Xico Sá, na Folha.com
“Aquilo que não me mata, só me fortalece”. Assina que é teu, amado mestre Friedrich Nietzsche, aquele do vassourístico bigode.
“O que não mata, engorda”. Essa é frase de qualquer vagabundo anônimo e popular mesmo.
Aí é que você vê que a filosofia de pára-choque de caminhão sempre foi nietzscheana ou tradutora do alemão para a estrada.
Reflito aqui à beira do caminho. Em uma lan-house de Solidão, Pernambuco. Havia iniciado essa reflexão com o amigo Paulo Mota, da cidade cearense de Sucesso. Vamos em frente.
Havia tomado um susto, há uns oito anos, sobre a escassez dessa filosofia nos caminhões. Foi em uma viagem Juazeiro do Norte/SP, na boleia de uma possante carreta, em reportagem sobre caminhoneiros para a revista “V”. Taí o fotógrafo Tiago Santana para me ajudar mentir, se for preciso.
Agora é para valer: a filosofia de pára-choque morreu na buraqueira da estrada. Nietzsche deve estar molhando seu bigodón em lágrimas de Viena.
Acabou chorare…
Jesus te matou, velho Nietzsche, na BR-101. Rio/Bahia, em uma vicinal qualquer no canavial de Sertãozinho.
Jesus, aqui resguardado todo respeito e devoção cristã, acabou com as clássicas frases, sempre sábias e decifradoras da vida. Jesus invadiu todos os pára-choques, lameiras e painéis de caminhões.
Quando não tem Jesus, vai o escudo de time, mas o amor clubístico também não é mais o mesmo. Um Flamengo aqui, um Corinthians acolá, um Santos, um São Paulo, Atlético mineiro, Bahia, Sport, Santa Cruz, Vitória, Ceará…
“Pra corno e torcedor de time, todo castigo é pouco”, buzina o nosso condutor mais uma vez, agora seu Caetano, de Barbalha (CE), um guia e tanto.
Os mais românticos ainda pintam lá um coração com o nome dela, a amada, como na canção do Roberto. O mais lindo que avistamos foi um “Eu te amo, Izildinha, desalmada”.
No que Caetano, sábio de rodagem, não se contém: “Ser caminhoneiro tudo bem, ninguém escolhe o destino; mas ser caminhoneiro e corno também já é demais da conta!”
Manda a pérola e aperta a trilha sonora, DJ de boleia, na marcha lenta: Benito de Paula. “Ah, como eu amei…”

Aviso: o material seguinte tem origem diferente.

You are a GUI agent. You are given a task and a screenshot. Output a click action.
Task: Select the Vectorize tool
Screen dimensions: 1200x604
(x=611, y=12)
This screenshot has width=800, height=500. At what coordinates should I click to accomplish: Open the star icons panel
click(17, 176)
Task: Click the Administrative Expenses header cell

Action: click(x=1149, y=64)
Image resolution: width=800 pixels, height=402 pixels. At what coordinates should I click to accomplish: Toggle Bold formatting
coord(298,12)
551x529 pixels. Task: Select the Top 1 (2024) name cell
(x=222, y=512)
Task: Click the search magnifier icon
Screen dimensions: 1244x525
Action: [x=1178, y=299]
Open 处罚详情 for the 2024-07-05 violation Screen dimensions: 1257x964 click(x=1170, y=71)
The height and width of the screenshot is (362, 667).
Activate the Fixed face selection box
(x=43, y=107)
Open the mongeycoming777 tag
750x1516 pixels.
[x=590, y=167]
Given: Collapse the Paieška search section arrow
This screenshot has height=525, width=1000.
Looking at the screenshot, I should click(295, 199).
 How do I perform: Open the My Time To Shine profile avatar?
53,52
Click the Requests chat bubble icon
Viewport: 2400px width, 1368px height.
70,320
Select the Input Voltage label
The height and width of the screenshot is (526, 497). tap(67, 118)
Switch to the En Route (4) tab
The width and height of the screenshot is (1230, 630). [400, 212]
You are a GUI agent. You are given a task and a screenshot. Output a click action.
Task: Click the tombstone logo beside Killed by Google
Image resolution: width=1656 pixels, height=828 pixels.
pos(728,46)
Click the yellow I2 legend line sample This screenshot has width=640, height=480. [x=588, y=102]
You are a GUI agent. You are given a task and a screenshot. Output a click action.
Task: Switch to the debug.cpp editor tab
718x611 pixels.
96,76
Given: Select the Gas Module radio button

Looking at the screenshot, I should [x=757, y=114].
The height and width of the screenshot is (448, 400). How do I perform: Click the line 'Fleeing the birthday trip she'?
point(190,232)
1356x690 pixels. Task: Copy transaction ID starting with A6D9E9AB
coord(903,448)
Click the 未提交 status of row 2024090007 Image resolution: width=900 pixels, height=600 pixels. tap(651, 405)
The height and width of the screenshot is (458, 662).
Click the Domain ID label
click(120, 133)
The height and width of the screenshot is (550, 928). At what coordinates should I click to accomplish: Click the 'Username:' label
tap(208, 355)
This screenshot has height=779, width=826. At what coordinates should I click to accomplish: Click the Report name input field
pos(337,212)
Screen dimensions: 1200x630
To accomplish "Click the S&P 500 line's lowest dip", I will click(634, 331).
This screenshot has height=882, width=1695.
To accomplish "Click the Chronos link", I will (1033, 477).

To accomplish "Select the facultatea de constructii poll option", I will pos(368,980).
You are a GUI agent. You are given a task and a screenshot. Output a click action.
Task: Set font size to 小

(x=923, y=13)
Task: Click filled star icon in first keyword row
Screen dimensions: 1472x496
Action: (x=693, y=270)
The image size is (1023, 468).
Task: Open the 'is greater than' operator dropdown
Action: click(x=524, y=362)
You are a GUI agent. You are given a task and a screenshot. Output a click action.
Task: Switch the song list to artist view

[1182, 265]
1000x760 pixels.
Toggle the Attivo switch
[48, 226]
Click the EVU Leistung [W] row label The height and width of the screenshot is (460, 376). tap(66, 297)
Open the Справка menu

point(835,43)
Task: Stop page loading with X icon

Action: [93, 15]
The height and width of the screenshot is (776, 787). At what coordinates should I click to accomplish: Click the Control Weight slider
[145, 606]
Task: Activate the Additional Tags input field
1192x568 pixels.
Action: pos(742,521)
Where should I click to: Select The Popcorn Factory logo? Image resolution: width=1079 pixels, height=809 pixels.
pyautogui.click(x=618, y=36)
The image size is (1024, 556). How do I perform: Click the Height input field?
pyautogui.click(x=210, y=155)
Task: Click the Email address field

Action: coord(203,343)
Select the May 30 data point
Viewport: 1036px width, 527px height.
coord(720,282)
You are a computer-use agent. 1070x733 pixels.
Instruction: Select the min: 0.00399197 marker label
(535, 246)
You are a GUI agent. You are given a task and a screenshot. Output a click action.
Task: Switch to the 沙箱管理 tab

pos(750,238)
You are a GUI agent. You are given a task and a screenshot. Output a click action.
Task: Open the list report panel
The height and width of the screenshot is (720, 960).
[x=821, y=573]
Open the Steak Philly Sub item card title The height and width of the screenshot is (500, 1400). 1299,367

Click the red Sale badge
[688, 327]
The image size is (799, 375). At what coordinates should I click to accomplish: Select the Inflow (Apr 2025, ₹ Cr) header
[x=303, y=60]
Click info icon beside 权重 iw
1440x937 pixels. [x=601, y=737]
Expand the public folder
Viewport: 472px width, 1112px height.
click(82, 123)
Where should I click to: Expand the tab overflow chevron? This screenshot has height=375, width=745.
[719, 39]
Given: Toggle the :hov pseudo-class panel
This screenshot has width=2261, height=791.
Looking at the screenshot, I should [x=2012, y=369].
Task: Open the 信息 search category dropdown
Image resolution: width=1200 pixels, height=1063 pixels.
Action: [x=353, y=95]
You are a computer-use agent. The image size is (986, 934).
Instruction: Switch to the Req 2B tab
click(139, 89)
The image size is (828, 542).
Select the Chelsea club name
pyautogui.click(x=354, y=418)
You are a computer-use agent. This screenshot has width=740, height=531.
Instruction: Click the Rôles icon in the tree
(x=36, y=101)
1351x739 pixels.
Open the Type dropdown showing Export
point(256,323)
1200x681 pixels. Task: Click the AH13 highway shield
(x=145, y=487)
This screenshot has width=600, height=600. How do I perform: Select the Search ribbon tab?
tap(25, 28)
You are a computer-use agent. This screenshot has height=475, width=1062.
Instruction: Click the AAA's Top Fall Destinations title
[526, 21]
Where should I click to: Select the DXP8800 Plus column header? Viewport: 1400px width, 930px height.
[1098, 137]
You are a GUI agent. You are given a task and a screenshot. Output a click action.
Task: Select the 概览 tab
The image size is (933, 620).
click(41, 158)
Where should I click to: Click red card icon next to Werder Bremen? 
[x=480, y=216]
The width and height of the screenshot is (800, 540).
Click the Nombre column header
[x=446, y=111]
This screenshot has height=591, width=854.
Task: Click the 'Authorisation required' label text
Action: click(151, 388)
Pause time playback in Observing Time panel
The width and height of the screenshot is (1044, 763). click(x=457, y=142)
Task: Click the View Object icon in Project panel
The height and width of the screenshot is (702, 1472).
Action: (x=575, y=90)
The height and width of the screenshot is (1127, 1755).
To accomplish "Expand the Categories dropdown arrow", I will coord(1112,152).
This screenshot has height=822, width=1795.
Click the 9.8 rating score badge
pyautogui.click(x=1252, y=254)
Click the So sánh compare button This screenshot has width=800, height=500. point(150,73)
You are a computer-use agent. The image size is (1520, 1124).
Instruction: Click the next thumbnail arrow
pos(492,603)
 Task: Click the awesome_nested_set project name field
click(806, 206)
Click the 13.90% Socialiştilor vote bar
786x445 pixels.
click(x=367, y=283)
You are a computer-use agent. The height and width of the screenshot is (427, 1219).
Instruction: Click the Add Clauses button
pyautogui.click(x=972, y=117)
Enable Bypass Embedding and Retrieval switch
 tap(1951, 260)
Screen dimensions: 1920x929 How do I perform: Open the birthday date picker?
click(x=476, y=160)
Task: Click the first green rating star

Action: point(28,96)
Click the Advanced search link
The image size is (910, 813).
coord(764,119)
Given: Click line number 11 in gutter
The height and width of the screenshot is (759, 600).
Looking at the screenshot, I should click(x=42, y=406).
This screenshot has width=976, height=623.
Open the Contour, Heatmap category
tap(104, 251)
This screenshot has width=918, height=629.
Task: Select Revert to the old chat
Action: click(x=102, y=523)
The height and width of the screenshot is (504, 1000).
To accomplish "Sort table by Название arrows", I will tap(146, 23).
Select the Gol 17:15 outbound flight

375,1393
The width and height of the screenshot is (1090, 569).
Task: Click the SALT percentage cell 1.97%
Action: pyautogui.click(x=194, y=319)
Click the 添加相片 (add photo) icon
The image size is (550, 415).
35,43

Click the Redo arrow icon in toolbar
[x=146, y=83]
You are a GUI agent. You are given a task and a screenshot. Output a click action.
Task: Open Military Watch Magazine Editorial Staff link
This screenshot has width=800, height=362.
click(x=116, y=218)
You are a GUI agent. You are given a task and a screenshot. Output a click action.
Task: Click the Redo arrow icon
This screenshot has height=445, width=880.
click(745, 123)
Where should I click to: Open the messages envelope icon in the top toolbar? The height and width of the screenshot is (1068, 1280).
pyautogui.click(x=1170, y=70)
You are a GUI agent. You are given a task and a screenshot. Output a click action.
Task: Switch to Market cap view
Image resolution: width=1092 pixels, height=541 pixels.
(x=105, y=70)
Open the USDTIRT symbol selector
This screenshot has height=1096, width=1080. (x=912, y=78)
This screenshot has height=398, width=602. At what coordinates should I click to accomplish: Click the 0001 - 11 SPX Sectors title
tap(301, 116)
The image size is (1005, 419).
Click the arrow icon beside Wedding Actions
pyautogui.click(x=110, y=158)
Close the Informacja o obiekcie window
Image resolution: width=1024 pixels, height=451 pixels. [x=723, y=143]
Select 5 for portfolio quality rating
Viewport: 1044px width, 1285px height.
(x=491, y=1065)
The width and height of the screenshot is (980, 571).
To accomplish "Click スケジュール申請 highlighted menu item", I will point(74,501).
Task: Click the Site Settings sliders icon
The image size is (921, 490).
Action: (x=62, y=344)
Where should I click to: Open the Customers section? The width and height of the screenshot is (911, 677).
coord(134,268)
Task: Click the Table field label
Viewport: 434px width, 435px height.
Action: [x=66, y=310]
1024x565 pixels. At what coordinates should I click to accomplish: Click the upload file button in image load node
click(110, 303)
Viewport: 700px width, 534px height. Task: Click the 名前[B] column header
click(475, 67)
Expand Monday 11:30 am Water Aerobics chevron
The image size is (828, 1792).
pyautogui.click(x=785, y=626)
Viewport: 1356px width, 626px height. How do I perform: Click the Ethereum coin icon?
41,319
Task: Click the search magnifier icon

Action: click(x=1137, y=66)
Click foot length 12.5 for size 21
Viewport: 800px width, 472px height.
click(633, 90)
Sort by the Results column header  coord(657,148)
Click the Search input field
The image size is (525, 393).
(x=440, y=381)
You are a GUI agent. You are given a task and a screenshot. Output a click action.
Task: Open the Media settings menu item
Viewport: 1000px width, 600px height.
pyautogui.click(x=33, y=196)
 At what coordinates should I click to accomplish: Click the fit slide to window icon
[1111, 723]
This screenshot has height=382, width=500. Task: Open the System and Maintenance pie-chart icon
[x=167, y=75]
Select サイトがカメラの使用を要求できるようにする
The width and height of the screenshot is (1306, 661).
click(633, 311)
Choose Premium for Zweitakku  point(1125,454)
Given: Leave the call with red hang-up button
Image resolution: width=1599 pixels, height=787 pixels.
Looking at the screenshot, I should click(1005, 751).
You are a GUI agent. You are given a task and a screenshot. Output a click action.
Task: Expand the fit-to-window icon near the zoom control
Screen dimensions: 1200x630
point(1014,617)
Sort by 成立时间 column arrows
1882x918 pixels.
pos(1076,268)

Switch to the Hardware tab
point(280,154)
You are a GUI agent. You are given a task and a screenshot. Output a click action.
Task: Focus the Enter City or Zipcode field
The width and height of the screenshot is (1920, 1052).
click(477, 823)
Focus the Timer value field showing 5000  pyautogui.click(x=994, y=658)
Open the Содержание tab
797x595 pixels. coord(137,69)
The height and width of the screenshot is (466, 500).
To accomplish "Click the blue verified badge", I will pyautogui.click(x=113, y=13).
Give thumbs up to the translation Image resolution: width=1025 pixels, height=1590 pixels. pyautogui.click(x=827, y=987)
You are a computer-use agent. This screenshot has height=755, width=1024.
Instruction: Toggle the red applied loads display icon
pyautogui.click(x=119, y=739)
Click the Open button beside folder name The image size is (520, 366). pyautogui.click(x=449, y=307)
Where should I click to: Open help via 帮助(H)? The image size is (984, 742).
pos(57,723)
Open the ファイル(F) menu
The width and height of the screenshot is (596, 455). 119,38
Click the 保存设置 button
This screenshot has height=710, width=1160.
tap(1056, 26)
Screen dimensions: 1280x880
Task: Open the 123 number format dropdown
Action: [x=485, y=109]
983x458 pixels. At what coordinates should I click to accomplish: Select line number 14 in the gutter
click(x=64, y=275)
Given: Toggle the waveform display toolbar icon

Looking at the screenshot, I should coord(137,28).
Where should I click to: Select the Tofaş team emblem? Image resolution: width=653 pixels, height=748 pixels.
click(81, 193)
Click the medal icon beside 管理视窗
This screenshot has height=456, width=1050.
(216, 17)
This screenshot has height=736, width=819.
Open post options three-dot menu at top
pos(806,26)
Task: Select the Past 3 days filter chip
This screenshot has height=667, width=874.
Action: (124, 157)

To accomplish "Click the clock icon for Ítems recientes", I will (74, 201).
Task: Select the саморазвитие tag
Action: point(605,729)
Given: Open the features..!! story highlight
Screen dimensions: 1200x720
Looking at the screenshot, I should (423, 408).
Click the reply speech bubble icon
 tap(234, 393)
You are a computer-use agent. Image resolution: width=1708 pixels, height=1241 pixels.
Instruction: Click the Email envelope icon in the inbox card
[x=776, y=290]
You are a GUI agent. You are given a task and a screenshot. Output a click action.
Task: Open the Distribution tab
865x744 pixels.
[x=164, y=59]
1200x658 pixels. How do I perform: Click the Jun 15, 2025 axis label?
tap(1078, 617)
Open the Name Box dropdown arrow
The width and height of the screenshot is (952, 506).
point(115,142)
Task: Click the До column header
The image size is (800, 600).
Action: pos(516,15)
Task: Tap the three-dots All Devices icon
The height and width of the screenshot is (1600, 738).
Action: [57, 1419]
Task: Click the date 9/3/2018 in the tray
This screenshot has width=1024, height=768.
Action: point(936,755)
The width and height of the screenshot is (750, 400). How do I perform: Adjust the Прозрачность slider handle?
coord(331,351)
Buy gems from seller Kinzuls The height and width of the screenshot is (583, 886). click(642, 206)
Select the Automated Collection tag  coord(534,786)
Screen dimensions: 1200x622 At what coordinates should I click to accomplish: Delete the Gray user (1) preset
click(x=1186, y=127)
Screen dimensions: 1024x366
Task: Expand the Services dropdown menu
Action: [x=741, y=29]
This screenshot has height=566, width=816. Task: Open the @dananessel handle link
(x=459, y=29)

A louvação a Jesus substituiu a sabedoria popular sobre rodas. As novidades, no entanto, não impedem que alguma graça resista. O atualíssimo “Jesus Salva”, por exemplo, já ganhou uma continuidade filosófica, em pequenos adesivos coloridos: “Jesus salva!… passa para Moisés, que chuta e é goool!!!”
Uma pausa para o churras de carneiro. Cerveja nevada, claro. Distrito de Paraguaçu, Rafael Jambeiro, Rio/Bahia. O cabarezinho Flor da Noite tá uma beleza. Só deusas. Tento resistir, mas lembro do sábio pedido de Santo Agostinho, o álibi perfeito para o perigo da hora: “Senhor, livrai-me das tentações, mas não hoje”.
Ô vidinha mais ou menos para eu gostar tanto dela Quase como se fosse, elegância à parte, aquele italiano da “Dolce Vita”!